*** Provided records Section Begins ***
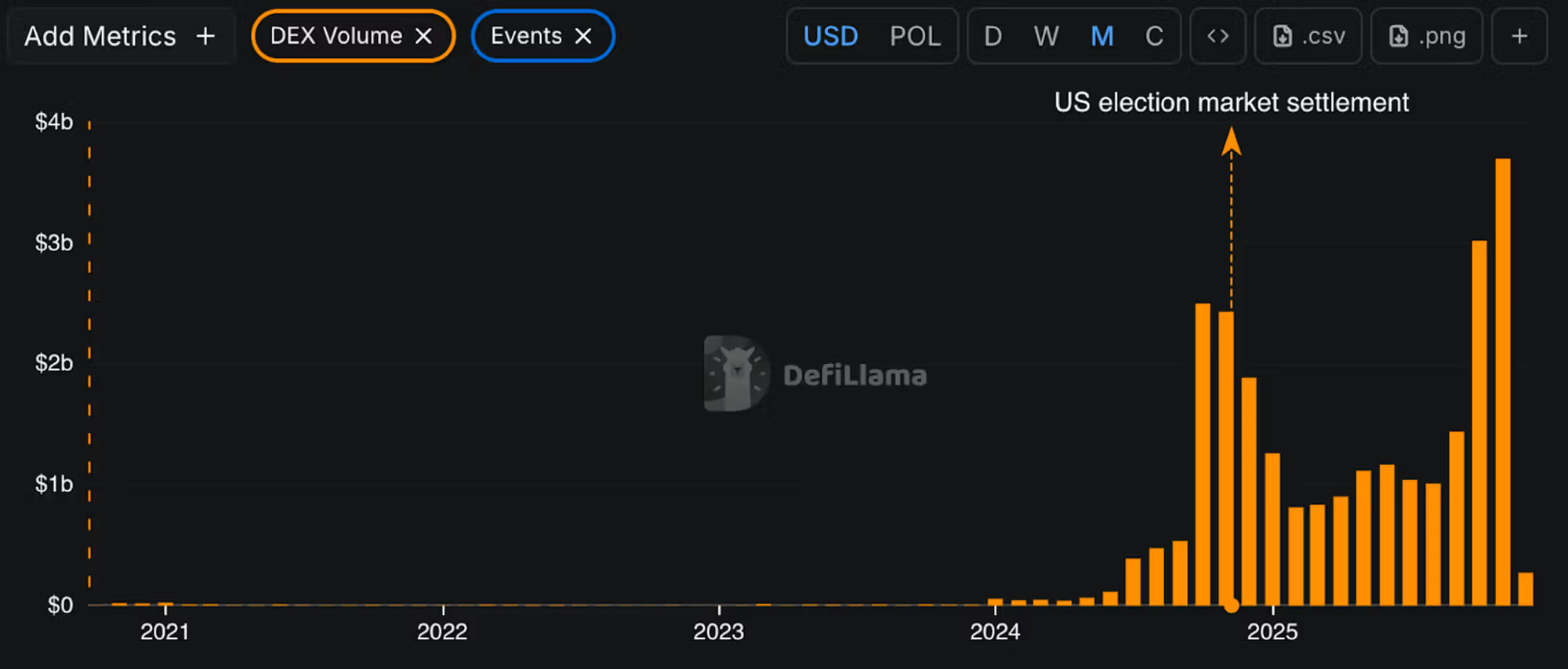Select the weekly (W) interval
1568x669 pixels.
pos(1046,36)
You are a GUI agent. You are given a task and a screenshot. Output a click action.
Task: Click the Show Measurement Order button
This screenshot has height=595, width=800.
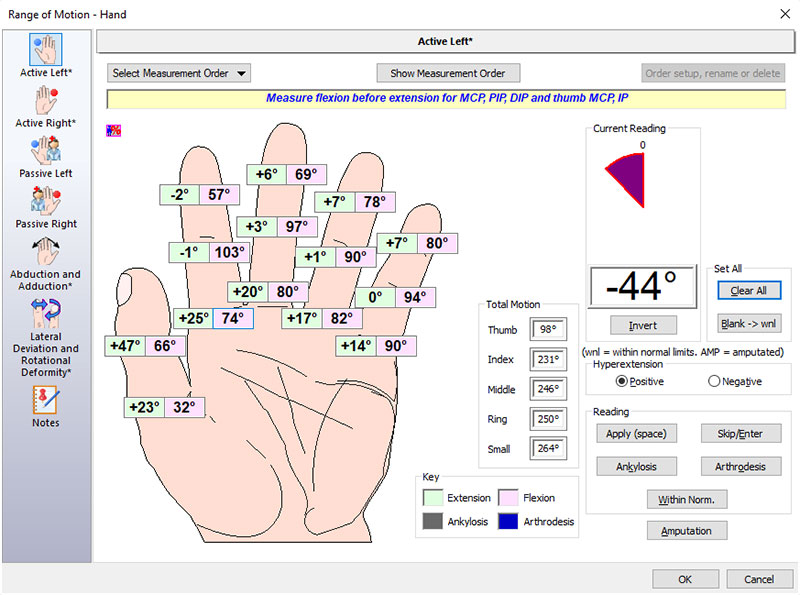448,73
*** Provided records Section Ends ***
*** Provided records Section Begins ***
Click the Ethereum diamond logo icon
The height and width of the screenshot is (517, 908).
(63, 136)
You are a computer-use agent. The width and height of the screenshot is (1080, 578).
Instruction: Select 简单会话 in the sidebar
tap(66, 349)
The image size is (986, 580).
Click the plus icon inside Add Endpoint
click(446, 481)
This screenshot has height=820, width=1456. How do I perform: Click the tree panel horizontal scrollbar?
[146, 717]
*** Provided records Section Ends ***
Directions >> Look above for every line with the word "agent" and copy it.

Task answer >>
You are a GUI agent. You are given a task and a screenshot. Output a click action.
You are a computer-use agent. The width and height of the screenshot is (1080, 578).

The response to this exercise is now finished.